## WORK REQUIRED
The records below are to be retyped in full. Keep every word.

- - -

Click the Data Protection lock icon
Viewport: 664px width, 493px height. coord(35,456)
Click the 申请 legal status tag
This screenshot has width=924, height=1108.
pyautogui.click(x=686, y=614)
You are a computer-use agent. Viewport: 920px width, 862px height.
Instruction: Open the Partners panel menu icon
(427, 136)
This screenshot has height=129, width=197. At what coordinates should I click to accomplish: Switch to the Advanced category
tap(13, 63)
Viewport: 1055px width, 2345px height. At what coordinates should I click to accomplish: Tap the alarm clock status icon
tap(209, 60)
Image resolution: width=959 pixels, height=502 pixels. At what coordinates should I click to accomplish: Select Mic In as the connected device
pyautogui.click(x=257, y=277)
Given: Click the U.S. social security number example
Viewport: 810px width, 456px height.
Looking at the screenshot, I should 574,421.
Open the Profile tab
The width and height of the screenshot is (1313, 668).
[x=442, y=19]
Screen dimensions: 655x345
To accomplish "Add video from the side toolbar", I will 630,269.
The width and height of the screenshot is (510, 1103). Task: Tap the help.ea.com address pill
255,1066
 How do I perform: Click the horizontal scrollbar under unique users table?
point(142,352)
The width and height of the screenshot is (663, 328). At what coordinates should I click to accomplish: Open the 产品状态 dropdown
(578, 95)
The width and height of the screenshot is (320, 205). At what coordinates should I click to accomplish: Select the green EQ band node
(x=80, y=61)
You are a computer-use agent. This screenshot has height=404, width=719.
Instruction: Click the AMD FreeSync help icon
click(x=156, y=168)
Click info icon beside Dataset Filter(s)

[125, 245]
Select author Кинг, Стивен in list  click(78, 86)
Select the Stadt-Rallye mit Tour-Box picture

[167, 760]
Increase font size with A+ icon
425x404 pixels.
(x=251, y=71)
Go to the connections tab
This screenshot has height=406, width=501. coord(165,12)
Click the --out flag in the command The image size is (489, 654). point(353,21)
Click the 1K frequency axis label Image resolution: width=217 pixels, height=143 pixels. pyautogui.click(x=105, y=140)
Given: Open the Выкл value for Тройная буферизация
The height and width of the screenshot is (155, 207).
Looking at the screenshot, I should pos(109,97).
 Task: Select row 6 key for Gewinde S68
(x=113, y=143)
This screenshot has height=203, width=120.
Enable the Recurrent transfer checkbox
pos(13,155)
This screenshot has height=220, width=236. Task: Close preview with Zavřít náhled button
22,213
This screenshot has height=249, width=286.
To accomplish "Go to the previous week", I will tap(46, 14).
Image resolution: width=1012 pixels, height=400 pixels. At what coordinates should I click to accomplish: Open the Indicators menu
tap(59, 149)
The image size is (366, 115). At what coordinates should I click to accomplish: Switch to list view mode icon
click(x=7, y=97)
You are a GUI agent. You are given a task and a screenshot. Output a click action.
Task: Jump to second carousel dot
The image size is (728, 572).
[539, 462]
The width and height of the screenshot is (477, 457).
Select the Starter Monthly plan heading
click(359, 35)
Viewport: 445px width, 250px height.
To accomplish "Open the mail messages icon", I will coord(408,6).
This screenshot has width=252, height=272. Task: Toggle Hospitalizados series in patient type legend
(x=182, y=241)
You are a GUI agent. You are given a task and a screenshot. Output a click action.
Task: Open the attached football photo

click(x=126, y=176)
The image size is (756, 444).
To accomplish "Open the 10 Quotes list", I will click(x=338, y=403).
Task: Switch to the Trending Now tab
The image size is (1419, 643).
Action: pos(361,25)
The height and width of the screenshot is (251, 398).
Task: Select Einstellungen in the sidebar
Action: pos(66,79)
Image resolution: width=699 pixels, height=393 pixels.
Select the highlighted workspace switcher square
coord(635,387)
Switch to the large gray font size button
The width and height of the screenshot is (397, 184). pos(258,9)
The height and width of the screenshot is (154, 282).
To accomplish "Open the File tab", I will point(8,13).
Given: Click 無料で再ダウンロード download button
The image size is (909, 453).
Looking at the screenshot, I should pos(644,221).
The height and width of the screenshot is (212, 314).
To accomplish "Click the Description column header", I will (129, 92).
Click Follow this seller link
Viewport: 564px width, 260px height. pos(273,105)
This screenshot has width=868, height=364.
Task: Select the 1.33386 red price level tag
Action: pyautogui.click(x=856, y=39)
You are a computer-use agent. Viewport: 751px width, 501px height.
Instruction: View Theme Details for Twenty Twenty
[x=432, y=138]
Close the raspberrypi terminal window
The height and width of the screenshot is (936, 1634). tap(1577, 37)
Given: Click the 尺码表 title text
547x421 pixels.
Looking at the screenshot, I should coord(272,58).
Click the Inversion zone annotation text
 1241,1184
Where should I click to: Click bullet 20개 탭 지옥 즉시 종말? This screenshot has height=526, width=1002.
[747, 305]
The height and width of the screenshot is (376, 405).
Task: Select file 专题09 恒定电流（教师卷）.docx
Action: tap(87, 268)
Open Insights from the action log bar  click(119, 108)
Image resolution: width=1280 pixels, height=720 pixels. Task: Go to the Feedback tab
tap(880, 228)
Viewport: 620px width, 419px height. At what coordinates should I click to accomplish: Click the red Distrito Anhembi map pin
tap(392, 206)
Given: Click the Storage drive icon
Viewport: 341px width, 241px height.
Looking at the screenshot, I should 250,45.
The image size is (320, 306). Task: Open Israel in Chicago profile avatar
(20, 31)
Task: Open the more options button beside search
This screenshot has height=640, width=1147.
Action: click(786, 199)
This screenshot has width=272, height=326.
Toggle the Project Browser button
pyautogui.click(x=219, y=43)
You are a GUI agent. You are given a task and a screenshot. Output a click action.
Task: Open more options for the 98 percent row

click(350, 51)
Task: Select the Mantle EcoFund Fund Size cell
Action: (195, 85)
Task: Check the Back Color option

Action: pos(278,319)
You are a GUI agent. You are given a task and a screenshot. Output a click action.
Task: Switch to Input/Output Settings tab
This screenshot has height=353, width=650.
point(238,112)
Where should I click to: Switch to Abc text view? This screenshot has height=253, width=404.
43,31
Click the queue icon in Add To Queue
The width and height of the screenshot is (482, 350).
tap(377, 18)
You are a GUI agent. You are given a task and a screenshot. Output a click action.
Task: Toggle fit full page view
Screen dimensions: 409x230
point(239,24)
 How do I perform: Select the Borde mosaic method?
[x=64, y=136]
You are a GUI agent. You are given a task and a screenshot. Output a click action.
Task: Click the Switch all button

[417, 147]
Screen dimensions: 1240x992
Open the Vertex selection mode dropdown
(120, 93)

- - -

## COMPLETED EXERCISE
Click the Data Protection lock icon
Viewport: 664px width, 493px height. coord(35,456)
Click the 申请 legal status tag
This screenshot has width=924, height=1108.
pyautogui.click(x=686, y=614)
You are a computer-use agent. Viewport: 920px width, 862px height.
Instruction: Open the Partners panel menu icon
(427, 136)
This screenshot has height=129, width=197. At what coordinates should I click to accomplish: Switch to the Advanced category
tap(13, 63)
Viewport: 1055px width, 2345px height. At what coordinates should I click to accomplish: Tap the alarm clock status icon
tap(209, 60)
Image resolution: width=959 pixels, height=502 pixels. At what coordinates should I click to accomplish: Select Mic In as the connected device
pyautogui.click(x=257, y=277)
Given: Click the U.S. social security number example
Viewport: 810px width, 456px height.
Looking at the screenshot, I should 574,421.
Open the Profile tab
The width and height of the screenshot is (1313, 668).
[x=442, y=19]
Screen dimensions: 655x345
To accomplish "Add video from the side toolbar", I will 630,269.
The width and height of the screenshot is (510, 1103). Task: Tap the help.ea.com address pill
255,1066
 How do I perform: Click the horizontal scrollbar under unique users table?
point(142,352)
The width and height of the screenshot is (663, 328). At what coordinates should I click to accomplish: Open the 产品状态 dropdown
(578, 95)
The width and height of the screenshot is (320, 205). At what coordinates should I click to accomplish: Select the green EQ band node
(x=80, y=61)
You are a computer-use agent. This screenshot has height=404, width=719.
Instruction: Click the AMD FreeSync help icon
click(x=156, y=168)
Click info icon beside Dataset Filter(s)

[125, 245]
Select author Кинг, Стивен in list  click(78, 86)
Select the Stadt-Rallye mit Tour-Box picture

[167, 760]
Increase font size with A+ icon
425x404 pixels.
(x=251, y=71)
Go to the connections tab
This screenshot has height=406, width=501. coord(165,12)
Click the --out flag in the command The image size is (489, 654). point(353,21)
Click the 1K frequency axis label Image resolution: width=217 pixels, height=143 pixels. pyautogui.click(x=105, y=140)
Given: Open the Выкл value for Тройная буферизация
The height and width of the screenshot is (155, 207).
Looking at the screenshot, I should pos(109,97).
 Task: Select row 6 key for Gewinde S68
(x=113, y=143)
This screenshot has height=203, width=120.
Enable the Recurrent transfer checkbox
pos(13,155)
This screenshot has height=220, width=236. Task: Close preview with Zavřít náhled button
22,213
This screenshot has height=249, width=286.
To accomplish "Go to the previous week", I will tap(46, 14).
Image resolution: width=1012 pixels, height=400 pixels. At what coordinates should I click to accomplish: Open the Indicators menu
tap(59, 149)
The image size is (366, 115). At what coordinates should I click to accomplish: Switch to list view mode icon
click(x=7, y=97)
You are a GUI agent. You are given a task and a screenshot. Output a click action.
Task: Jump to second carousel dot
The image size is (728, 572).
[539, 462]
The width and height of the screenshot is (477, 457).
Select the Starter Monthly plan heading
click(359, 35)
Viewport: 445px width, 250px height.
To accomplish "Open the mail messages icon", I will coord(408,6).
This screenshot has width=252, height=272. Task: Toggle Hospitalizados series in patient type legend
(x=182, y=241)
You are a GUI agent. You are given a task and a screenshot. Output a click action.
Task: Open the attached football photo

click(x=126, y=176)
The image size is (756, 444).
To accomplish "Open the 10 Quotes list", I will click(x=338, y=403).
Task: Switch to the Trending Now tab
The image size is (1419, 643).
Action: pos(361,25)
The height and width of the screenshot is (251, 398).
Task: Select Einstellungen in the sidebar
Action: pos(66,79)
Image resolution: width=699 pixels, height=393 pixels.
Select the highlighted workspace switcher square
coord(635,387)
Switch to the large gray font size button
The width and height of the screenshot is (397, 184). pos(258,9)
The height and width of the screenshot is (154, 282).
To accomplish "Open the File tab", I will point(8,13).
Given: Click 無料で再ダウンロード download button
The image size is (909, 453).
Looking at the screenshot, I should pos(644,221).
The height and width of the screenshot is (212, 314).
To accomplish "Click the Description column header", I will (129, 92).
Click Follow this seller link
Viewport: 564px width, 260px height. pos(273,105)
This screenshot has width=868, height=364.
Task: Select the 1.33386 red price level tag
Action: pyautogui.click(x=856, y=39)
You are a computer-use agent. Viewport: 751px width, 501px height.
Instruction: View Theme Details for Twenty Twenty
[x=432, y=138]
Close the raspberrypi terminal window
The height and width of the screenshot is (936, 1634). tap(1577, 37)
Given: Click the 尺码表 title text
547x421 pixels.
Looking at the screenshot, I should coord(272,58).
Click the Inversion zone annotation text
 1241,1184
Where should I click to: Click bullet 20개 탭 지옥 즉시 종말? This screenshot has height=526, width=1002.
[747, 305]
The height and width of the screenshot is (376, 405).
Task: Select file 专题09 恒定电流（教师卷）.docx
Action: tap(87, 268)
Open Insights from the action log bar  click(119, 108)
Image resolution: width=1280 pixels, height=720 pixels. Task: Go to the Feedback tab
tap(880, 228)
Viewport: 620px width, 419px height. At what coordinates should I click to accomplish: Click the red Distrito Anhembi map pin
tap(392, 206)
Given: Click the Storage drive icon
Viewport: 341px width, 241px height.
Looking at the screenshot, I should 250,45.
The image size is (320, 306). Task: Open Israel in Chicago profile avatar
(20, 31)
Task: Open the more options button beside search
This screenshot has height=640, width=1147.
Action: click(786, 199)
This screenshot has width=272, height=326.
Toggle the Project Browser button
pyautogui.click(x=219, y=43)
You are a GUI agent. You are given a task and a screenshot. Output a click action.
Task: Open more options for the 98 percent row

click(350, 51)
Task: Select the Mantle EcoFund Fund Size cell
Action: (195, 85)
Task: Check the Back Color option

Action: pos(278,319)
You are a GUI agent. You are given a task and a screenshot. Output a click action.
Task: Switch to Input/Output Settings tab
This screenshot has height=353, width=650.
point(238,112)
Where should I click to: Switch to Abc text view? This screenshot has height=253, width=404.
43,31
Click the queue icon in Add To Queue
The width and height of the screenshot is (482, 350).
tap(377, 18)
You are a GUI agent. You are given a task and a screenshot. Output a click action.
Task: Toggle fit full page view
Screen dimensions: 409x230
point(239,24)
 How do I perform: Select the Borde mosaic method?
[x=64, y=136]
You are a GUI agent. You are given a task and a screenshot. Output a click action.
Task: Click the Switch all button

[417, 147]
Screen dimensions: 1240x992
Open the Vertex selection mode dropdown
(120, 93)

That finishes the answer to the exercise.